Ferracuti asserts a three-pronged response to the Fund's motion: (1) the Fund's action is one for breach of contract and not a claim for equitable relief; (2) the amount of reimbursement the Fund seeks for medical benefits is inaccurate; and (3) Ferracuti is only a nominal party and should not be liable for any reimbursement.*fn3

First, the claim for reimbursement is properly brought as a claim for equitable relief in accordance with both ERISA and the terms of the Plan. See Sereboff v. Mid Atl. Med. Servs, Inc., 547 U.S. 356 (2006) (providing that an ERISA fund was entitled to recover on an equitable relief claim because it sought to recover specifically identifiable funds under ERISA §502(a)(3)); Admin. Comm. of the Wal-Mart Stores, Inc. Assocs. Health & Welfare Plan v. Varco, 338 F.3d 680, 688 (7th Cir. 2003) (same).

Citing to Plan section 2.17(b)(5), Ferracuti argues that a subrogation/agreement to repay document had to have been executed in order for the Fund to seek reimbursement. Ferracuti says that no such document was ever created or signed by Dergance. However, section 2.17(b)(5) of the Plan states that "the Eligible Individual's entitlement to benefits from the Plan shall be further conditioned upon the execution" of a subrogation/agreement to repay. The clear language indicates that the execution of the agreement enables an Eligible Individual to seek the benefits to which he is entitled, i.e., the benefits are conditioned upon the execution of the agreement. The section does not indicate that reimbursement is conditioned upon the execution of the agreement. In addition, section 2.17(b)(6) provides that "[n]o benefits shall be payable by the Fund if an Eligible Individual . . . fails to execute a subrogation/agreement to repay." These sections, including the need for a signature, are explicitly in addition to the Plan provision upon which the Fund relies. According to section 2.17(b)(4), "[n]otwithstanding any other provisions of this Plan, and in addition to such rights of recovery or offset, the Plan shall have a lien, enforceable as a provision of this plan . . . for the full amount due to the Plan." Dergance received his benefits under the Plan. Neither he nor Ferracuti may now use Plan provisions that are intended to ensure that Eligible Individuals receive their benefits in order to preclude the Fund from recovering the reimbursement to which it is entitled. This is not the type of protection envisioned by the Plan's clear language.

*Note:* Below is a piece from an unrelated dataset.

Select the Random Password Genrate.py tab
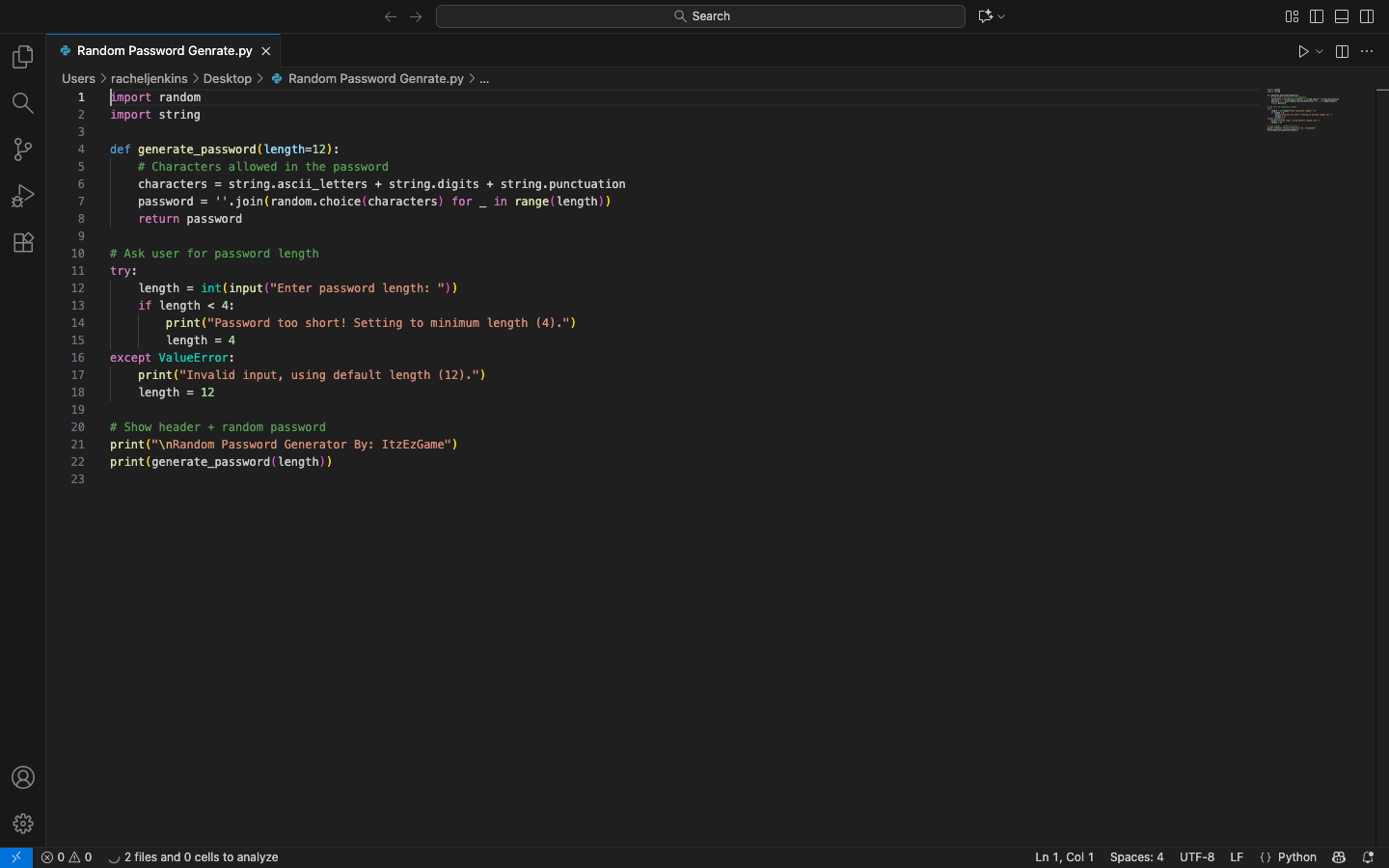The height and width of the screenshot is (868, 1389). 164,51
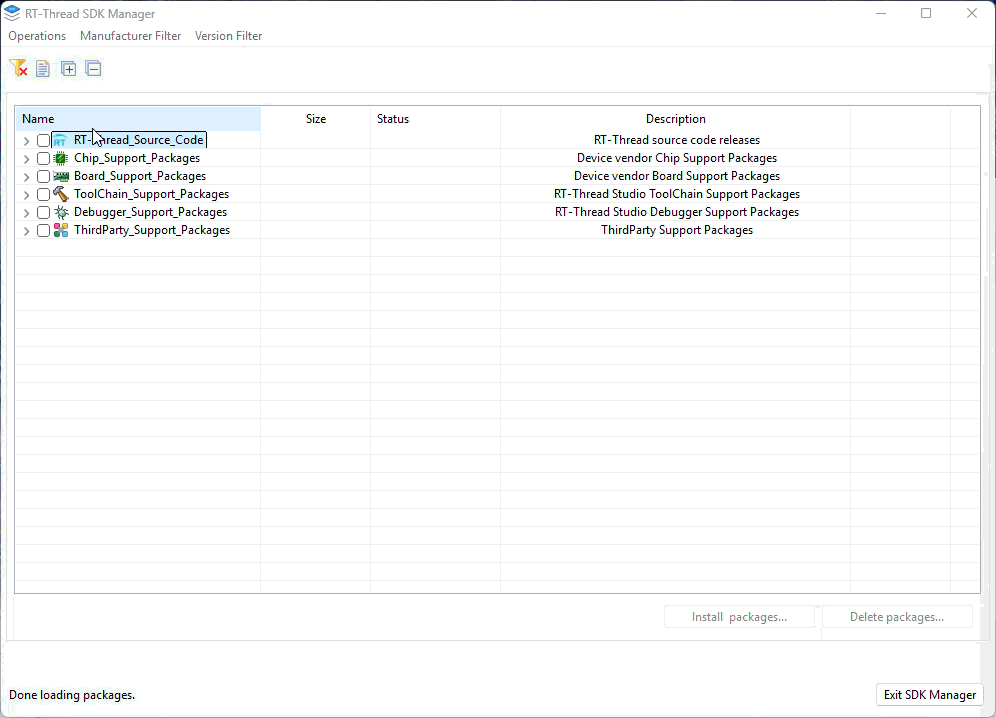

With regard to the accuracy of the reimbursement amount for medical benefits and disability benefits, Ferracuti relies on a letter from Dergance's doctor that separates charges related to Dergance's injury at Dollar General from those related to a separate condition that was treated at the same time (a carpal tunnel release). Ferracuti cannot rely on the letter, as it is not only unsupported by affidavit, but also its contents were not presented in a L.R. 56.1 statement of facts. Even if I were to rely on the letter as evidence, by the doctor's own admission, "it is difficult to separate the charges attributable to the carpal tunnel release from those that were incurred as a direct result of the laceration." I have deemed the Funds' stated reimbursement amounts as accurate.

Finally, Ferracuti is liable for reimbursement because it is in possession of at least $14,365.13 of Dergance's recovery. Ferracuti is not merely a nominal defendant, but rather a necessary party, who will be "affected by the judgment [of the court] and against [whom] it will in fact operate." West Coast Exploration Co. v. McKay, 213 F.2d 582, 592 (C.A.D.C., 1954).

The law firm is subject to suit because it hold funds which are subject to the Fund's equitable lien.

V. Conclusion

For the foregoing reasons, Plaintiff's motion for summary judgment is granted. Judgment is entered against Defendants Dergance and Ferracuti, jointly and severally, in the amount of $14,365.13.